Friday 10:21pm 13Oct06
My friend invited me to see the pre-screening of the movie, Conversations with God. It was at a church (Unity) in the Yonge and Eglinton area. I got there an hour early. It was a nice change to be out of my own neighbourhood and walk and admire some of the houses. It's good for the brain too to think of dreams that lie dormant. Maybe I might like living in a house. Maybe I could be happy with a family of my own choosing brought together on my beliefs of what a family could be. You never know, maybe I'm ready to live a different sort of life.
I was looking forward to meeting my friend's new friends. There was to be four of us in total. It turned out to be just us three. Three is always an issue when it's three people, I find. Especially when you don't all know each other. My friend and his new friend are working on a major project together, their excitement and subsequent conversations are filled with their project. I couldn't hear what they were discussing nor could I add anything even if I could hear them. At one point they both left me at the seat so they could mingle with people they knew and then they stood at the back of the theatre together chatting. I had a longer conversation with the guy across the aisle from me. Apparently attending the church changed he and his wife's life. "It's not one of those churchy churches. The Sunday discussions are inspirational," he told me. "You might consider coming one Sunday morning to see for yourself."
I just might.
I wasn't mad about feeling left out. I kept thinking about my blog entry about the Law of Recognition and repeated in my head, I don't belong here.

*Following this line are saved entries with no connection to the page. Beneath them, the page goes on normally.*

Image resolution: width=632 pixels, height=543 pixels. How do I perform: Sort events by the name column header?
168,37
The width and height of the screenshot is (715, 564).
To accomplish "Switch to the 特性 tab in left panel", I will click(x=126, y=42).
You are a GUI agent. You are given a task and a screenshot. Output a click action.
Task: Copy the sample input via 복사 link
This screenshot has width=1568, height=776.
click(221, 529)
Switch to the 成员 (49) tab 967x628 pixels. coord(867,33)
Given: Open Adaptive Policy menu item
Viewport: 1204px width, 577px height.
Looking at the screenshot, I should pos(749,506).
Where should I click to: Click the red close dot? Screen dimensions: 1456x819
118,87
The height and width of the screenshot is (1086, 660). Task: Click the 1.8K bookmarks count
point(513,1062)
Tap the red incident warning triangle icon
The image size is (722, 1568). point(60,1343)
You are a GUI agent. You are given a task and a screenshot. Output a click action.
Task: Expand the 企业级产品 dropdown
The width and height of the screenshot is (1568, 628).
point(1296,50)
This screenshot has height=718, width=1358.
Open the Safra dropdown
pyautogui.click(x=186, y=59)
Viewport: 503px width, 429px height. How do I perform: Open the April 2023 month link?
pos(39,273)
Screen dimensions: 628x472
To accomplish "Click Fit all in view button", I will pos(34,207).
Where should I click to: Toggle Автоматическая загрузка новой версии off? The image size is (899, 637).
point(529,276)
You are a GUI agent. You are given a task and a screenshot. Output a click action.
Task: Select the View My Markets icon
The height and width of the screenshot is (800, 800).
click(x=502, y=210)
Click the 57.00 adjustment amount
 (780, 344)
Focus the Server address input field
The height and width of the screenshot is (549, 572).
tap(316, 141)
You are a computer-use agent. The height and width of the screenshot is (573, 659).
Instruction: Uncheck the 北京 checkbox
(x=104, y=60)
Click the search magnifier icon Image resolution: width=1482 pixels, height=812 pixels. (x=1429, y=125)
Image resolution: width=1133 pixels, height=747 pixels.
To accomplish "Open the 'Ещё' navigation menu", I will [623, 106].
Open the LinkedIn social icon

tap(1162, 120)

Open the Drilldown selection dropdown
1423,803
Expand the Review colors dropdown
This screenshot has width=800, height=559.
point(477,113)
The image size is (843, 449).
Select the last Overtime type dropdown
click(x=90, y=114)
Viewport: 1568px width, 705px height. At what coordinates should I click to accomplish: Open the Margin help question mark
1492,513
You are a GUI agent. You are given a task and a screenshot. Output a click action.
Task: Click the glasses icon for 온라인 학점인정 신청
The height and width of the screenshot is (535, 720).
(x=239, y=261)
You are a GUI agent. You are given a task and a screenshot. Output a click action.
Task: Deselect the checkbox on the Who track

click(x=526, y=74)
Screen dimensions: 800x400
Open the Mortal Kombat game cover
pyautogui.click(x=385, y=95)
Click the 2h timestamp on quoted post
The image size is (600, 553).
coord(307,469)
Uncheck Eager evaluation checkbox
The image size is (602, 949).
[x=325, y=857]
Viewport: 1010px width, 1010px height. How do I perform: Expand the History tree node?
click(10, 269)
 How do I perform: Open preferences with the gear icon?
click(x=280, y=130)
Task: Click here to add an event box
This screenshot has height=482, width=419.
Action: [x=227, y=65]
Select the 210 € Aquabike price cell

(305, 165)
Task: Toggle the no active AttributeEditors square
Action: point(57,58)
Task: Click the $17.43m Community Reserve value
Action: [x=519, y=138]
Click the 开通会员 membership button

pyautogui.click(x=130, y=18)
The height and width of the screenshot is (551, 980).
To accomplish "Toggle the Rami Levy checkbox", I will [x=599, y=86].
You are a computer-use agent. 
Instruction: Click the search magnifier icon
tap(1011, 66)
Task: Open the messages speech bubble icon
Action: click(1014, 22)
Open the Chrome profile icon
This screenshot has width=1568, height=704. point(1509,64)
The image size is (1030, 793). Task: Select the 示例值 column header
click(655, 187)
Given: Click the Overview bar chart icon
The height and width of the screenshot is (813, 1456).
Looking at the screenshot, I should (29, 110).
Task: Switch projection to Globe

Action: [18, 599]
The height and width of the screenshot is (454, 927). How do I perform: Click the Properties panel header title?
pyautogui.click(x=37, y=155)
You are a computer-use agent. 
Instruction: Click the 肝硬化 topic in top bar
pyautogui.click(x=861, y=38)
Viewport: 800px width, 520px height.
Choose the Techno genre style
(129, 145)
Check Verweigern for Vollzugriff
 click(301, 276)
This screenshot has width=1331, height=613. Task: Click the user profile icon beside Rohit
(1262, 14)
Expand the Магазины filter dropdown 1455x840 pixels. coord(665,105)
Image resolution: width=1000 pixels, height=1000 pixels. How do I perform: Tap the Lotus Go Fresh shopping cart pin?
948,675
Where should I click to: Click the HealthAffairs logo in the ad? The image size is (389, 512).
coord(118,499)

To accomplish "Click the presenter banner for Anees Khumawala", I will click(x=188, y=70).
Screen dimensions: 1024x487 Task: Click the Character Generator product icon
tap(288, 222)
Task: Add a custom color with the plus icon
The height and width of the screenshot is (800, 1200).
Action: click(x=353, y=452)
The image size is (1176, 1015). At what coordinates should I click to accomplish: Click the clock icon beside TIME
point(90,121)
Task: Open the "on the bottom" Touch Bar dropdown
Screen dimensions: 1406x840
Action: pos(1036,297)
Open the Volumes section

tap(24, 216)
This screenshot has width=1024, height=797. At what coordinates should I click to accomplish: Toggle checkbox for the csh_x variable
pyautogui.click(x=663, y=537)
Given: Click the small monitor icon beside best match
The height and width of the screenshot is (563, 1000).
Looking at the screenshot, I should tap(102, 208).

"Your assignment is always to a place. You don't belong every where. There's a place where your gift will blossom. There is a place where you are celebrated. "
The amount of people that stood in front of me in the aisle where I was sitting (including my friend's friend) reaffirmed that this new trip my friend is on is not my trip, it's not my place. And it's good not to force ourselves into the wrong place.
The movie takes a leisurely pace. I'd wondered how they would handle Conversations with God. It's not like there's any action in the books. Overall, come the end of the movie, I felt they did a great job. Without giving any thing away, it made me want to hand more change to the homeless. You have to rethink why someone is dirty. One powerful scene is when Neal, after having the strong intention to never eat food out of a garbage, succumbs to his hunger and pulls food from a plastic container inside a dumpster and eats it and he cries from his shame. But he can't stop eating it, he's that hungry. A child stands there staring at him and the child's mother pulls him away. I kept thinking, "give him some money, give him some money."
No one ever dreams of becoming homeless and scrounging out of garbage bins or dumpster diving. But with anything, our shame subsides out of necessity, out of a hunger so great it's debilitating.
There were some lines that inspired me:
We do things out of Love or Fear.
It's not what others think of you it's what you think of yourself.
Love as much as you can where you are.
When Neal is preparing to go for a job interview he gets scared and asks the woman who has helped him to clean up, "What if it doesn't work? And she replies, "What if it does work?" That's a question I'd like to start asking myself, What if it does work?
You can't have anything you want. This one stumped me for a second. You can't have anything you want because your focus is on the lack of having it. You have to stop wanting and start having.
And the brilliant question, What would love do?
I had a bit of a breakthrough while watching the movie that ultimately brought me to tears. In the close to ten years that my mother has been gone I've stopped living. I've been on a subconscious death trip slowly dying each year. It's that child that says I want my mommy when she is hurt or sad or scared when it's too dark. I've been slowly preparing myself to join her because I've felt alone. But I'm not alone when I'm where I belong, when I'm in my right place.
In my right place I shock myself by the loudness of my laugh, like at lunch with Lolo today. In my right place I can take serious criticism about my conduct and see it as helpful and a sign of that person's genuine love for me to tell me the truth like Ado has been doing lately. My happiness is in the process of writing whether I ever become published or not. I am alive when I look up at the clock and don't know where all that time has gone when it's been hours but it feels like it's been minutes. I feel alive when I flirt with a certain fellow who makes me laugh and catches my unnoticed innuendo then lets me know he's going to let that slide.
We can all change our lives. That's the main message I took from Conversations with God. I can change this life that feels like it's breaking down and falling to pieces. I wouldn't try to build a sturdy building from one with decrepit floors and walls. No, I'd tear that sucker down first. I can stop wanting a better life and have it instead.
Go support the movie on its opening weekend 10Nov06. We need to have more movies like this and the only way it's going to happen is by getting bum in seats on the opening weekends. We really do have the power to change what the choices we're given but we have to show up.
Until then, I'm going to go back and read the books again.
And possibly write a new prayer:
Today, I will do things out of Love
I will focus on what I think of me
I will love as much as I can from where I am
I will be the one I've been waiting for
When I'm scared of attempting I will ask myself, What if it DOES work?
Before I react to trying situations I will ask myself, What would love do now?